I have a Class "Grid" which declares a 2-dimensional array of pointers to objects of class "Cell" as property. When I instantiate an object of "Grid" I see in the debugger, that the constructor's code which initializes the array calling "new Cell(p1, p2)" inside a loop produces pointers to Cells which lie inside the allocation for the array, thus corrupting the array of pointers.

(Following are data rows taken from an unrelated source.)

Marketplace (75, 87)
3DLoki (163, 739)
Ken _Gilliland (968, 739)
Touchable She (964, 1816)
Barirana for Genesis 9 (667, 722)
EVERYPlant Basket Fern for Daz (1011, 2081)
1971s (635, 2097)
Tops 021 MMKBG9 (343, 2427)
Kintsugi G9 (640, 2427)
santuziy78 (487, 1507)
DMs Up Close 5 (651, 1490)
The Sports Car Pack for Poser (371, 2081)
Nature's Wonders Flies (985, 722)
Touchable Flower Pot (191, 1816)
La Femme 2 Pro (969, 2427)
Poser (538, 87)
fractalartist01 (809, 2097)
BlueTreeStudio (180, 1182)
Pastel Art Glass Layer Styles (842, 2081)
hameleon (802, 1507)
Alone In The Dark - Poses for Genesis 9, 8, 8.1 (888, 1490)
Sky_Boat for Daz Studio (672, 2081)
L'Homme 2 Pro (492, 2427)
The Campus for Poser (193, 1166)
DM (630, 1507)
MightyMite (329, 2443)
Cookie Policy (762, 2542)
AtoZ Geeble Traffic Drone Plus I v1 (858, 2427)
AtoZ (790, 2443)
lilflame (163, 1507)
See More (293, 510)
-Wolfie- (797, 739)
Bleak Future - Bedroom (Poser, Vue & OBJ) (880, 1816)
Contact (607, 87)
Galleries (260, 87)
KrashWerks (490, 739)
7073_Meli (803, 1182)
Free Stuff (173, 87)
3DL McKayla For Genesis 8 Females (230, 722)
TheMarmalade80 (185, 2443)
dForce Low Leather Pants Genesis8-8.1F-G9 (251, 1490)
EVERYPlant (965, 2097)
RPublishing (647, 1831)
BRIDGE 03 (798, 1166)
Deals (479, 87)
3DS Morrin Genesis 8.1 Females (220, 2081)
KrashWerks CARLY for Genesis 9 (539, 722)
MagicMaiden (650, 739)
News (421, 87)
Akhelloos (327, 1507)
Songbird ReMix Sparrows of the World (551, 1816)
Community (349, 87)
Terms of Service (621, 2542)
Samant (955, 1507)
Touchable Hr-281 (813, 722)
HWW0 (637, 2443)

Here some extracts of the code:
class Cell {
public:
Cell( int a, int b );
}
class Grid {
public:
Grid();
Cell * g[6][7];
}
// code:
Grid::Grid() {
// g is allocated to address x'13d1-19b8 (extending for 42*4=168 bytes)
for ( int r=0; r<6; r++ )
{
for ( int c=0; c<7; c++ )
{
g[r][c] = new Cell( r, c ); // g[0][0] now contains x'13d1-19d8 which is INSIDE g[][] !?!?!
}
}
.....
}
Can anybody tell me what's going on or what I'm doing wrong?
I've rebuilt the project piece by piece, trying to descover which part of the code causes the corruption. However I couldn't reproduce the error. I now have what looks to my eye an identical copy of the original code and it works just fine. (The original one still fails.) Can't see where I made the mistake in the first attempt, but I'm happy to be able to progress.